Je me suis découverte intelligente (enfin un peu quoi !), entreprenante, battante, et j’ai découvert cette notion de milieu, de mon milieu et combien il était important de ne pas profiter seule de ces découvertes. J’avais compris que la misère n’était pas fatale ; j’ai appris avec ce Mouvement à découvrir notre intelligence commune, notre solidarité, notre sagesse, et à mettre des mots sur tout cela.

J’ai compris - nous avons compris - combien, nous les pauvres, étions considérés comme des sous-hommes, que nous n’étions vus qu’au travers de nos manques, manque de logement, de travail, d’hygiène, de ressources, de discernement, avec en plus des « trop » : trop de défauts, de vices, de tares, d’addictions, trop violents, trop démissionnaires…, trop de carences.

Nous avons compris que nous étions des hommes debout, que nous avions du courage, une expérience, une endurance, une résistance, une intelligence, un savoir, du bon sens, une espérance… Tous ces mots que, jusque-là, on ne s’autorisait pas à s’approprier.

Le Mouvement nous a ouvert des possibles. Moi, il m’a permis de cheminer au travers de différentes actions ; j’ai trouvé ma voie, j’ai épousé ce chemin de militante, j’en ai fait le combat de ma vie.

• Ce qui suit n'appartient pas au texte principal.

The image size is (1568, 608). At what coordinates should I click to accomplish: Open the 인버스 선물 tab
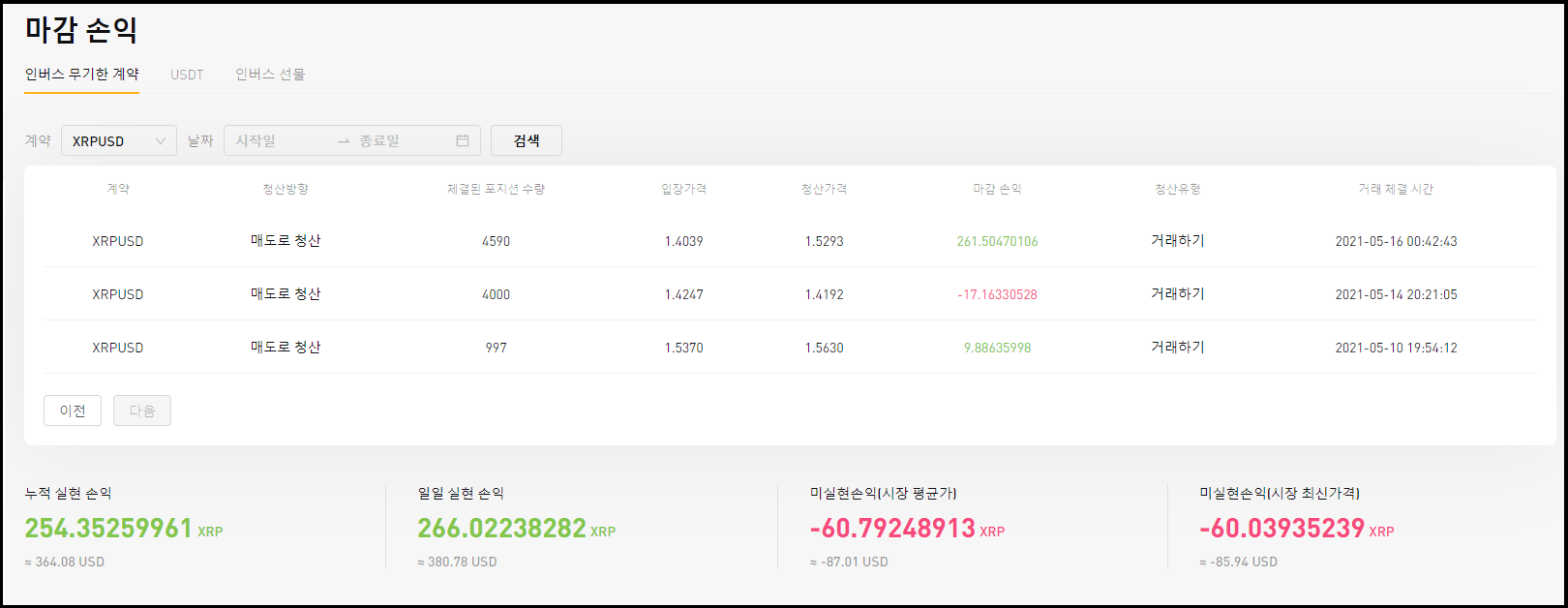pos(270,75)
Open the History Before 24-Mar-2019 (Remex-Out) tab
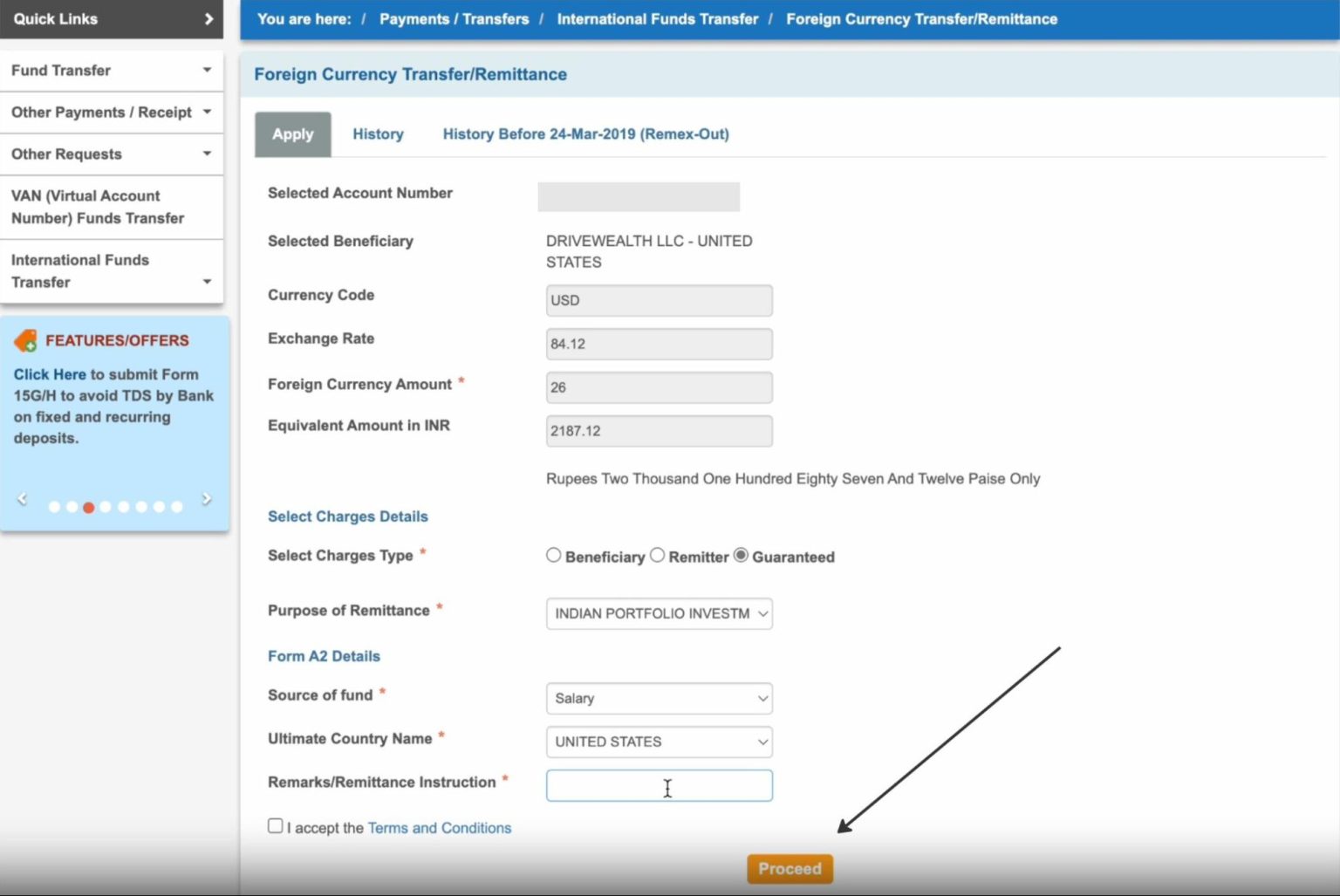 (x=585, y=133)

Et aujourd’hui, ce sont les plus pauvres avec qui je suis engagée au quotidien, dans ma région, mais aussi ceux avec qui je suis engagée à travers le monde qui me donnent la force, l’énergie, le sens, le soutien, la tendresse, le pouvoir de vivre,… ce que j’ai mis si longtemps à gagner : la liberté, ma liberté, notre liberté !

C’est avec ce mot que je veux terminer : LIBERTÉ.

La liberté de ne plus dépendre du bon vouloir de l’autre, la liberté de dire et d’être qui nous sommes vraiment, la liberté d’être fiers de notre histoire, de notre milieu, la liberté de notre engagement, la liberté de faire des choix, la liberté d’oser,… cette liberté, ces libertés que l’on supprime, que l’on nie trop souvent à celui que l’on considère comme moins que soi-même. Aujourd’hui, je veux cette liberté, nous voulons cette liberté pour chacun des nôtres, où qu’il soit.

Martine Le Corre

Martine Le Corre rencontre le père Joseph Wresinski et ATD Quart Monde en 1973 et prend des responsabilités au niveau de la jeunesse. Mère de trois enfants, engagée dans son quartier puis dans sa région auprès de son milieu, elle devient militante permanente et anime l’Université populaire Quart Monde de Normandie jusqu’en 2016. Depuis janvier 2017, elle a rejoint l’équipe de la Délégation générale d’ATD Quart Monde international.